TOKYO, August 14. /TASS/. The planned trip of Russian Prime Minister Dmitry Medvedev to the Kuril Islands will become an obstacle for developing the dialogue between Moscow and Tokyo, a Japanese Foreign Ministry representative said on Friday.
"If the visit occurs, this will become a great obstacle in the development of the political dialogue between Japan and Russia," the Kyodo news agency quoted the diplomat as saying.
The diplomat also said Russia should be "careful" about such actions if it wants the visit of Vladimir Putin to Japan to take place. The Russian leader’s trip to the country has been postponed due to the crisis in Ukraine.
Medvedev said in late July he planned to again visit the Kuril Islands and advised his colleagues in the government to follow suit. Medvedev was the first Russian senior official to visit the Kuril Islands in November 2010 when he was the president of Russia.
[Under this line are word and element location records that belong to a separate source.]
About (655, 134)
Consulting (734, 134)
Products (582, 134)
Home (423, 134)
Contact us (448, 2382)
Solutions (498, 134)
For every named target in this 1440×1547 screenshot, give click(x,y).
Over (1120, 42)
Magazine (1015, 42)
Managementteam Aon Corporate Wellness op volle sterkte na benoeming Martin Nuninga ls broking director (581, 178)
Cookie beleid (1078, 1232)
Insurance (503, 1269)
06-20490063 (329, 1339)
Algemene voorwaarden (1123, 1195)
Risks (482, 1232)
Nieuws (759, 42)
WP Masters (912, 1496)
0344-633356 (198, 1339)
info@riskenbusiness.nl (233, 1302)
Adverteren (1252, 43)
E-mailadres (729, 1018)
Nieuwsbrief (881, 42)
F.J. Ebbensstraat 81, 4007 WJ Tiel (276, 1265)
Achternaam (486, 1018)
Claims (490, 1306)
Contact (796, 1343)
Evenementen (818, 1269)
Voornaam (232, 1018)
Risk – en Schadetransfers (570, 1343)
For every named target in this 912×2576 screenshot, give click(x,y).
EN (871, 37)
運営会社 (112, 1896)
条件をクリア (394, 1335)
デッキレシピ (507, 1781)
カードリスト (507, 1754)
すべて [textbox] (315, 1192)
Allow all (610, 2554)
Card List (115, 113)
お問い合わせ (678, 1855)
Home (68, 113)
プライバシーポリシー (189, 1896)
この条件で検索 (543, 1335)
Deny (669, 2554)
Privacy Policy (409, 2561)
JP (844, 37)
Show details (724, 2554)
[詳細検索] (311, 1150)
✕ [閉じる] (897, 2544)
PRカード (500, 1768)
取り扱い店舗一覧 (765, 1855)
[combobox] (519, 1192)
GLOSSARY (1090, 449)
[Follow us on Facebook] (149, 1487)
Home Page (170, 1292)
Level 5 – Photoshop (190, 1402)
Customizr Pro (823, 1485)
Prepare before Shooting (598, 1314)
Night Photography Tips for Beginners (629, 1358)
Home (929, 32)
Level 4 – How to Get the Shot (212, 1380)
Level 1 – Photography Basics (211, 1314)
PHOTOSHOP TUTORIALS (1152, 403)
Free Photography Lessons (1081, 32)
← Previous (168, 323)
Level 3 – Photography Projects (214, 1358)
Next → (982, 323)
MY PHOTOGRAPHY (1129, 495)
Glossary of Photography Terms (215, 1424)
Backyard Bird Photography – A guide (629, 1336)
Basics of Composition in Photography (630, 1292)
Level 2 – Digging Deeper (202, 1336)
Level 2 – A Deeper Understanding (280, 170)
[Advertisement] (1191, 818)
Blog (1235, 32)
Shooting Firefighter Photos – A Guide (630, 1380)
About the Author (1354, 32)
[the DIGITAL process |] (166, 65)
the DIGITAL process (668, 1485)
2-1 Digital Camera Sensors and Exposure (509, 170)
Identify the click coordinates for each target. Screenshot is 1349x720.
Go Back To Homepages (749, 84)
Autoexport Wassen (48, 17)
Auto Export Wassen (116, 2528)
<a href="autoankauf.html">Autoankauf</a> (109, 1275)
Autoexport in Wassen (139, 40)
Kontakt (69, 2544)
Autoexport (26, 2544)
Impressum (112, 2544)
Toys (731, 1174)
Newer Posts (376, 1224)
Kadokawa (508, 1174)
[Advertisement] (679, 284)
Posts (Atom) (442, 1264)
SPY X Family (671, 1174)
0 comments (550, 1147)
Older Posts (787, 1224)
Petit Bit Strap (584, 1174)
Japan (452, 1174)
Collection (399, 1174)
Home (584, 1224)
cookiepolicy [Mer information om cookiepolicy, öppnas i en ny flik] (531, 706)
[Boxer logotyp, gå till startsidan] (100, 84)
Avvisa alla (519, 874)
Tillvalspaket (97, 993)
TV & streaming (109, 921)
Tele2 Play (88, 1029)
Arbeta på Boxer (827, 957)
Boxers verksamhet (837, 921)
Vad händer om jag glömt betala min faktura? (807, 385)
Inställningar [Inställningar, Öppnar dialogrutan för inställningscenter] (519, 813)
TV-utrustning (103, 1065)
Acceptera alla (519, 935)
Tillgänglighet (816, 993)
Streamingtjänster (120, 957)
Japanese Foreign Minister Fumio Kishida then asked Medvedev to cancel his trip to the Kuril Islands noting that this could "hurt the feelings of the Japanese people." Medvedev’s spokesperson Natalya Timakova said the prime minister "determines the routes of his trips around the country himself and needs no recommendations from outside."
A diplomatic source told TASS late last month that addressing Japan’s concerns, the Foreign Ministry said that "the Russian leadership pays increased attention to the task of social and economic development of this Russian region, and Russian officials will continue trips to these [Kuril] Islands."
"We take no account of Tokyo’s stance and have no intention to do that in future. We also advised the Japanese side not to express such ‘concerns, which incite unnecessary tensions in bilateral relations, to us in future," the source stressed.
On Thursday, Japan’s government lodged a protest to the Russian embassy amid the visit of the presidential envoy to the Far Eastern federal district, Yuri Trutnev to Iturup, one of the islands in the Southern Kurils claimed by Tokyo.
The four islands of Russia’s Southern Kurils - Shikotan, Khabomai, Iturup and Kunashir, which Japan calls its northern territories, have been a source of dispute between Moscow and Tokyo all through the post-war period. Russia and Japan have no peace treaty signed after World War II.